The first key is only the supernovae's name. This could be handfull in case we want to merge every .JSON file into only one gigantic .JSON.

In [31]:
print(contents.keys())

dict_keys(['ASASSN-15ab'])


Once we open the first key, we begin to see every possible information collected from these supernovae. This is where we start to imagine what data structure will correctly fit our needs. Here we stumble on a couple of problems. Firstly, these measurement can have multiple values from differents observations. For instance, the **dec** key has two possible values from distinct sources. Secondly, by looking at our [Schema](https://github.com/astrocatalogs/schema) we see multiple attributes that are not present in the supernovae we are analysing. This could be a barrier when recursively creating a **DataFrame**.

In [9]:
print(contents['ASASSN-15ab'].keys())

dict_keys(['schema', 'name', 'sources', 'alias', 'claimedtype', 'comovingdist', 'dec', 'discoverdate', 'discoverer', 'ebv', 'host', 'hostdec', 'hostoffsetang', 'hostoffsetdist', 'hostra', 'lumdist', 'maxabsmag', 'maxappmag', 'maxdate', 'maxvisualabsmag', 'maxvisualappmag', 'maxvisualdate', 'ra', 'redshift', 'velocity', 'photometry'])


In [33]:
for key in contents['ASASSN-15ab']:
    value = contents['ASASSN-15ab'][key]
    # if isinstance(value, list):
    #      value = value[0]
    # else:
    #      value = value
    print(f'{key} : {value}\n\n')

schema : https://github.com/astrocatalogs/supernovae/blob/d3ef5fc/SCHEMA.md


name : ASASSN-15ab


sources : [{'name': '2016A&A...594A..13P', 'bibcode': '2016A&A...594A..13P', 'reference': 'Planck Collaboration et al. (2016)', 'alias': '1'}, {'name': '2015ATel.6864....1D', 'bibcode': '2015ATel.6864....1D', 'reference': 'Dong et al. (2015)', 'alias': '2'}, {'name': '2015ATel.6882....1S', 'bibcode': '2015ATel.6882....1S', 'reference': 'Shappee et al. (2015)', 'alias': '3'}, {'name': '2011ApJ...737..103S', 'bibcode': '2011ApJ...737..103S', 'reference': 'Schlafly & Finkbeiner (2011)', 'alias': '4'}, {'name': 'ASAS-SN Supernovae', 'url': 'http://www.astronomy.ohio-state.edu/~assassin/sn_list.html', 'alias': '5'}, {'name': 'Latest Supernovae', 'secondary': True, 'url': 'http://www.rochesterastronomy.org/snimages/snredshiftall.html', 'alias': '6'}, {'name': 'The Open Supernova Catalog', 'bibcode': '2017ApJ...835...64G', 'reference': 'Guillochon et al. (2017)', 'secondary': True, 'url': 'https

By looking at the data from multiple supernovae, we've figured that the best way to build a database is to slip our data into a relational and a non-relational set.
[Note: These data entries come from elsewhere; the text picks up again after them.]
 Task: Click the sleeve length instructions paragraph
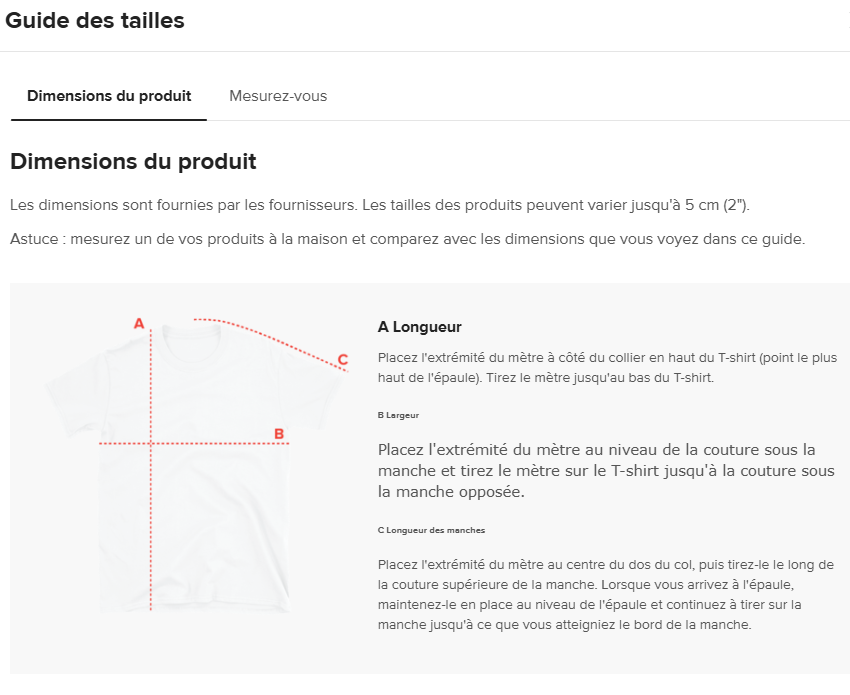pos(607,595)
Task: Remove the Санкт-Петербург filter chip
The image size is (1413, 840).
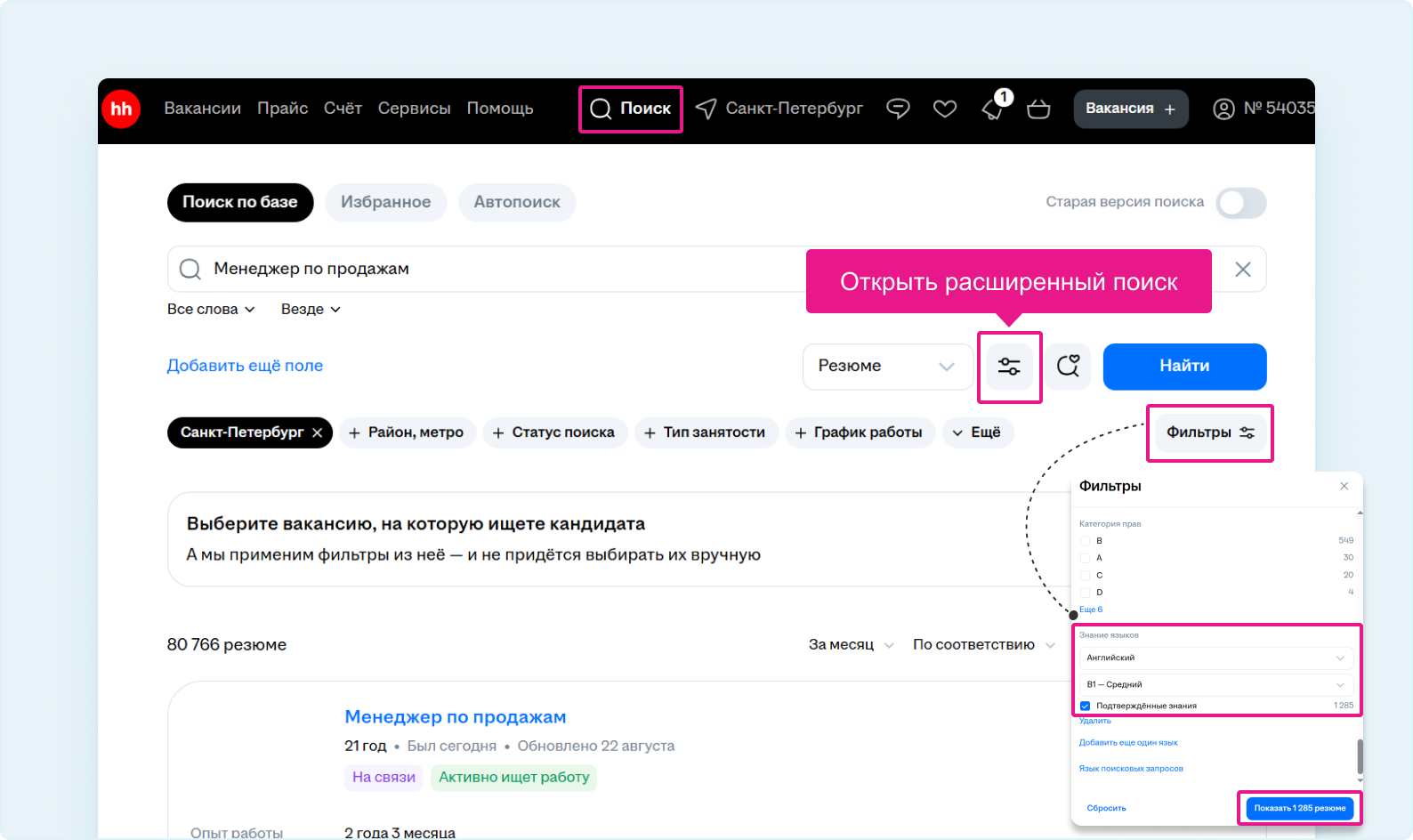Action: 318,432
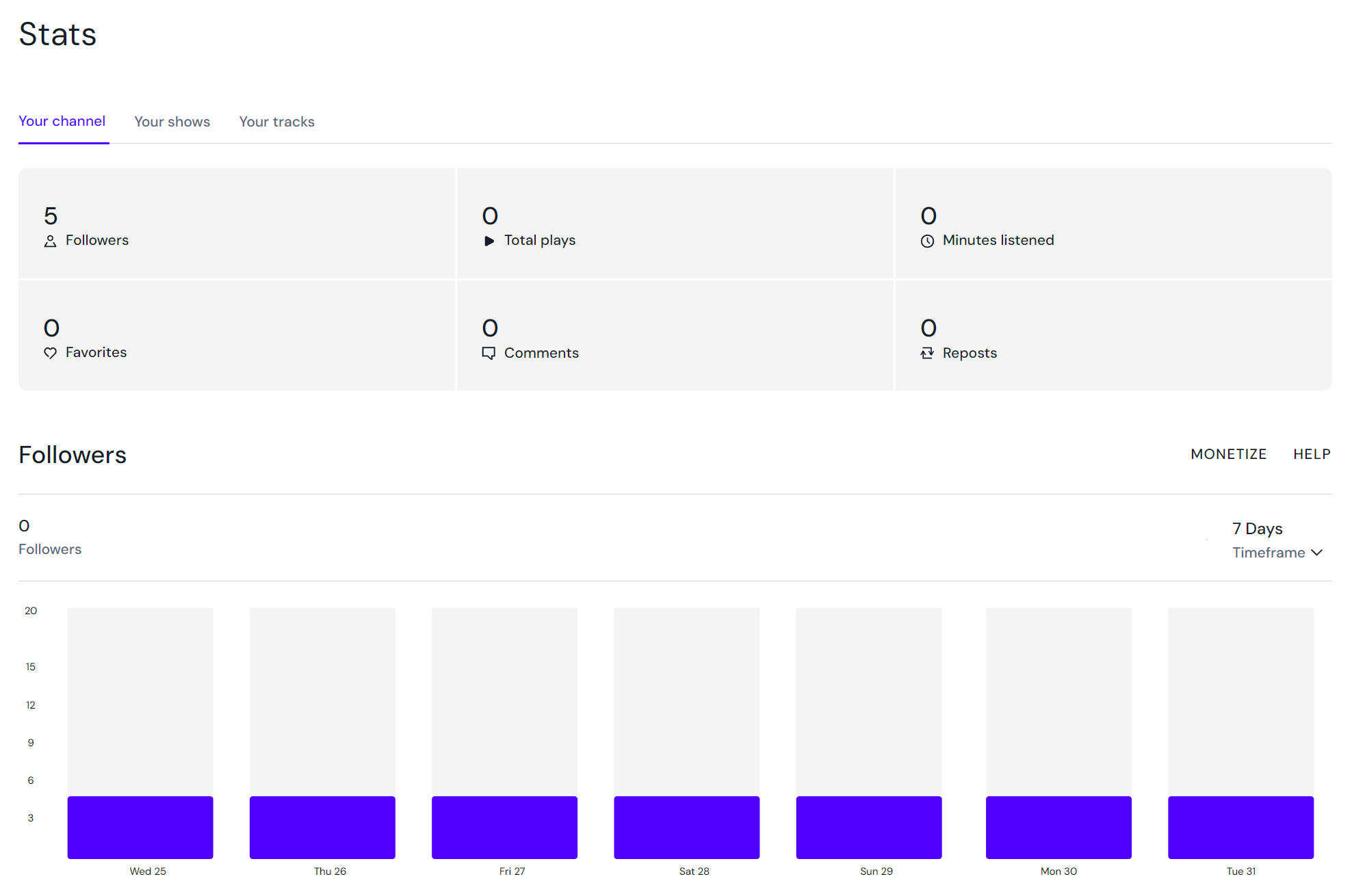
Task: Open the Your tracks tab
Action: 276,122
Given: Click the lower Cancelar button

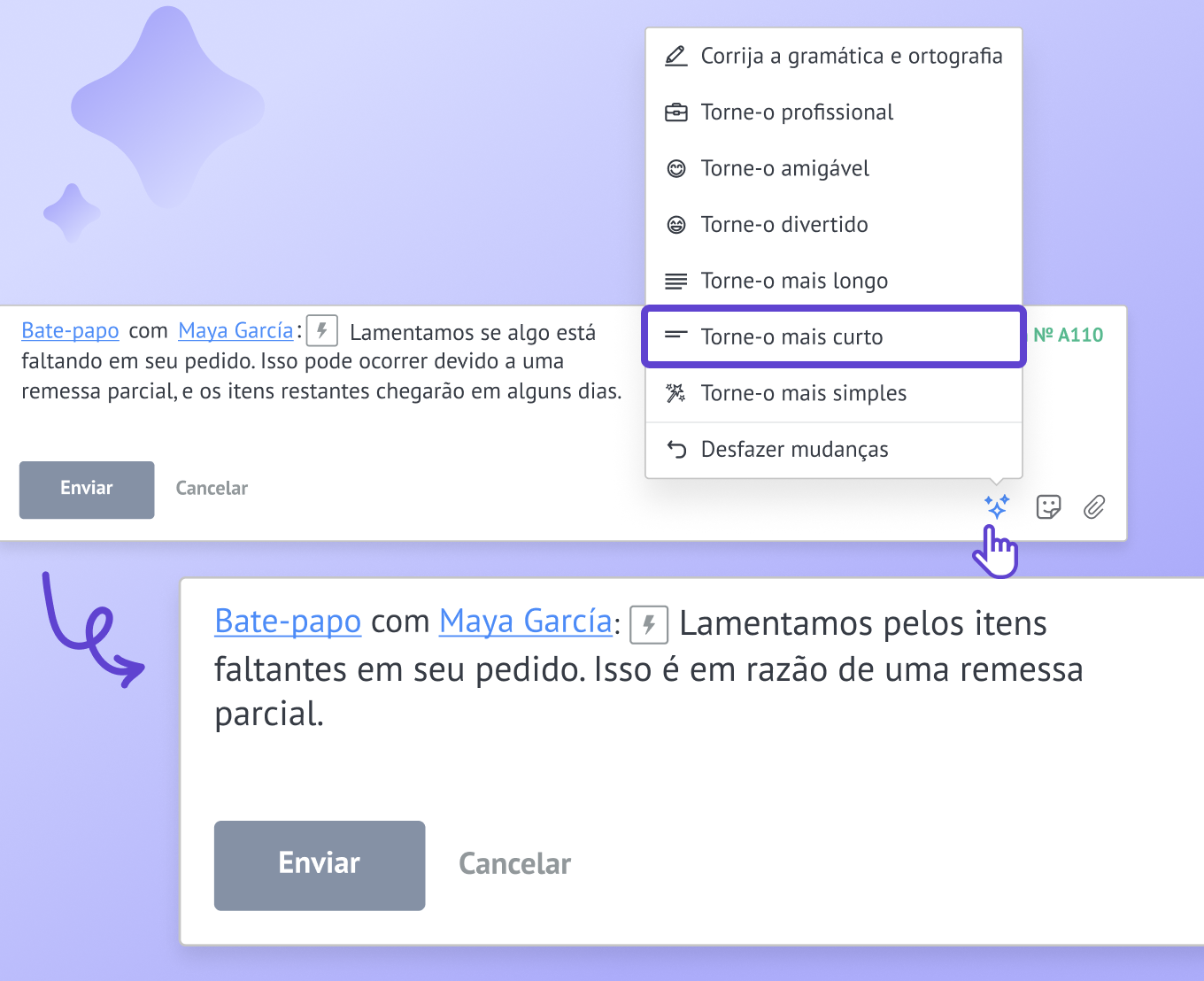Looking at the screenshot, I should 515,864.
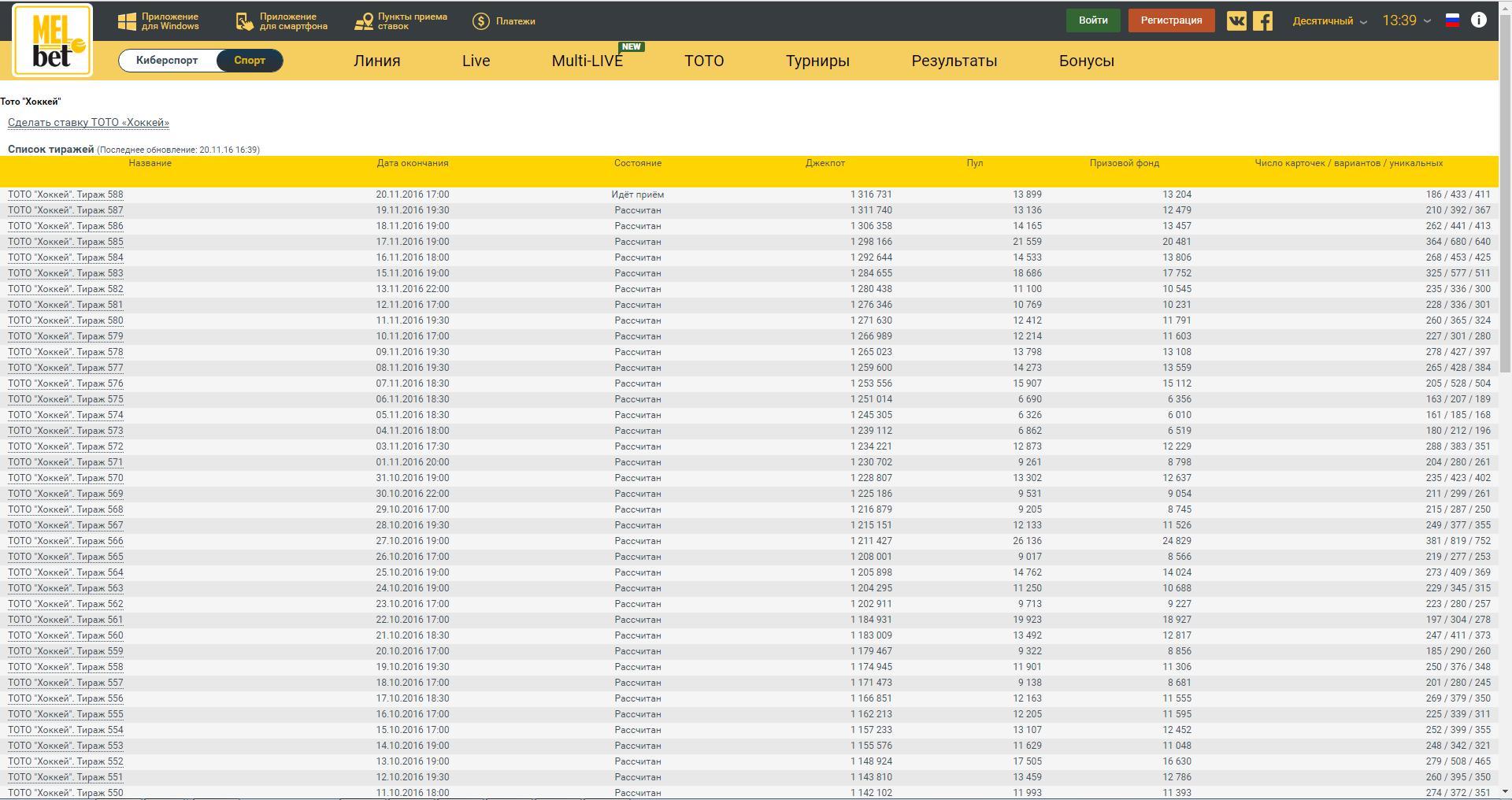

For instance, the following fields are well behaved and could be structured as a relational database.

```
alias, claimedtype, comovingdist, dec, discoverdate, discoverer, ebv, host, hostdec, hostoffsetang, hostoffsetdist, hostra, lumdist, maxabsmag, maxappmag, maxdate, maxvisualabsmag, maxvisualappmag, maxvisualdate, ra, redshift, velocity
```

Even if some of them have two distinct values - e.g., ```dec``` and ```ra``` - we will pick the first one for simplicity.

On the contrary, fields such as ```photometry, spectra, X-ray,``` and  ```radio``` are multidimensional with a single key (supernovae's name). Therefore, they are candidates to their own non-relational sub database, where they are indexed with the supernovae's name. We are going to use **AWS Redshift** to create the relational database, and **MongoDB** for the .JSON based database.